Well infinite data is theoretically possible while the practical implementation differ from process to process.
Approach 1 - Generally many protocol do send size in the first few bytes ( 4 bytes ) and you can have a while loop
{
int i = 0, ret = 1;
unsigned char buffer[4];
while ( i<4 && ret == 0)
socket.receive(buffer + i, 1 , ret);
// have a while loop to read the amount of data you need. Malloc the buffer accordingly
}
Approach 2 - Or in your case where you don't know the lenght ( infinite )
{
char *buffer = (char *)malloc(TCP_MAX_BUF_SIZE);
std::size_t total = 0, received = 0;
while ( total < TCP_MAX_BUF_SIZE && return >= 0) {
socket.receive(buffer, sizeof(buffer), received);
total += received;
}
//do something with your data
}
You will have to break at somepoint and process your data Dispatch it to another thread of release the memory.

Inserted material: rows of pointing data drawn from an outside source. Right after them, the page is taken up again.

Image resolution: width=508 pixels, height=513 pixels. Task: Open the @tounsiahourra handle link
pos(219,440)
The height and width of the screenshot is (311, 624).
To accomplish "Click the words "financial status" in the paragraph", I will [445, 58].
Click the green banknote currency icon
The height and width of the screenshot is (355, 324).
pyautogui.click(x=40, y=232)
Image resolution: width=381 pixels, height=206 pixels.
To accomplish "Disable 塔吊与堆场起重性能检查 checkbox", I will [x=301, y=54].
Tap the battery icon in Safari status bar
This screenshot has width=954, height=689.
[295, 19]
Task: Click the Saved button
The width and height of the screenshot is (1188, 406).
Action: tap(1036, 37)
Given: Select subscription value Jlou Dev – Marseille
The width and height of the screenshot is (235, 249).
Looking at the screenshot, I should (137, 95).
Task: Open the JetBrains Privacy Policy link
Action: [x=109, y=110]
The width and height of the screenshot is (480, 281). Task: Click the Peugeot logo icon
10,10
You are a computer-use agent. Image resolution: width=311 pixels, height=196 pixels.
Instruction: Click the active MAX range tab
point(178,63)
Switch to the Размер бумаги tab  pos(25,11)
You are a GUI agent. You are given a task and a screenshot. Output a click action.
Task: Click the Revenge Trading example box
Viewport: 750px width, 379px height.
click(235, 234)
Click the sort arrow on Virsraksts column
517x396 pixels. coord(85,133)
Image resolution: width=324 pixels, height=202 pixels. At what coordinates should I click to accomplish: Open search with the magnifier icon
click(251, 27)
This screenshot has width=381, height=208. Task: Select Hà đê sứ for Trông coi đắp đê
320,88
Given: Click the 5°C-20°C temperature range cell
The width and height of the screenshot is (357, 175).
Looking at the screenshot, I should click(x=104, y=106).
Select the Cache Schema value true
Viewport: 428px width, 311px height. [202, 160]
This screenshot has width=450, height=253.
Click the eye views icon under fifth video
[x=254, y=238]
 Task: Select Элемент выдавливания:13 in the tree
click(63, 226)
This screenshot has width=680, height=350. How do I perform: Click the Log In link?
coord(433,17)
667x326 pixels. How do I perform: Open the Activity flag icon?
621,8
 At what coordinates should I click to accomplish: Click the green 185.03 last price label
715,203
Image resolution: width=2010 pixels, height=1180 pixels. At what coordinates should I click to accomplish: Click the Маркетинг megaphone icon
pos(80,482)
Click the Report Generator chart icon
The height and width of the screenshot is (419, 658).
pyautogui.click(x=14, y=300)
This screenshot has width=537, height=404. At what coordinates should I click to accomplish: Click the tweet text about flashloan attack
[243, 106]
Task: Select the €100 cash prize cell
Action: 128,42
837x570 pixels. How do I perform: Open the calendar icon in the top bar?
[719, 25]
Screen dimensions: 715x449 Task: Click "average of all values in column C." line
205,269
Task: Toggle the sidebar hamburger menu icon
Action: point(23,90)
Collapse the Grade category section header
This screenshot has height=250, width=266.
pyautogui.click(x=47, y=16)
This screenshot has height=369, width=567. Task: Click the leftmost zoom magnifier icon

If by "chunked data" you are referring to the Transfer-Encoding: chunked HTTP header, then you need to read each chunk and parse the chunk headers to know how much data to read in each chunk and to know when the last chunk has been received. You cannot just blindly call socket.receive(), as chunked data has a defined structure to it. Read RFC 2616 Section 3.6.1 for more details.
You need to do something more like the following (error handling omitted for brevity - DON'T omit it in your real code):
std::string ReadALine(sf::TcpSocket &socket)
{
std::string result;
// read from socket until a LF is encountered, then
// return everything up to, but not including, the
// LF, stripping off CR if one is also present...
return result;
}
void ReadHeaders(sf::TcpSocket &socket, std::vector<std::string> &headers)
{
std::string line;
do
{
line = ReadALine(socket);
if (line.empty()) return;
headers.push_back(line);
}
while (true);
}
std::string UpperCase(const std::string &s)
{
std::string result = s;
std::for_each(result.begin(), result.end(), toupper);
return result;
}
std::string GetHeader(const std::vector<std::string> &headers, const std::string &s)
{
std::string prefix = UpperCase(s) + ":";
for (std::vector<std::string>::iterator iter = headers.begin(), end = headers.end(); iter != end; ++iter)
{
if (UpperCase(i)->compare(0, prefix.length(), prefix) == 0)
return i->substr(prefix.length());
}
return std::string();
}
sf::TcpSocket socket;
socket.connect("0.0.0.0", 80);
std::string message = "GET /address HTTP/1.1\r\nHost: localhost\r\n\r\n";
socket.send(message.c_str(), message.length());
std:vector<std::string> headers;
std::string statusLine = ReadALine(sockeet);
ReadHeaders(socket, headers);
// Refer to RFC 2616 Section 4.4 for details about how to properly
// read a response body in different situations...
int statusCode;
sscanf(statusLine.c_str(), "HTTP/%*d.%*d %d %*s", &statusCode);
if (
((statusCode / 100) != 1) &&
(statusCode != 204) &&
(statusCode != 304)
)
{
std::string header = GetHeader(headers, "Transfer-Encoding");
if (UpperCase(header).find("CHUNKED") != std::string::npos)
{
std::string extensions;
std::string_size_type pos;
std::size_t chunkSize;
do
{
line = ReadALine(socket);
pos = line.find(";");
if (pos != std::string::npos)
{
extensions = line.substr(pos+1);
line.resize(pos);
}
else
extensions.clear();
chunkSize = 0;
sscanf(UpperCase(line).c_str(), "%X", &chunkSize);
if (chunkSize == 0)
break;
socket.receive(someBuffer, chunkSize);
ReadALine(socket);
// process extensions as needed...
// copy someBuffer into your real buffer...
}
while (true);
std::vector<std::string> trailer;
ReadHeaders(socket, trailer);
// merge trailer into main header...
}
else
{
header = GetHeader(headers, "Content-Length");
if (!header.empty())
{
uint64_t contentLength = 0;
sscanf(header.c_str(), "%Lu", &contentLength);
// read from socket until contentLength number of bytes have been read...
}
else
{
// read from socket until disconnected...
}
}
}

Related

Why recv blocks before receiving all Content-Length?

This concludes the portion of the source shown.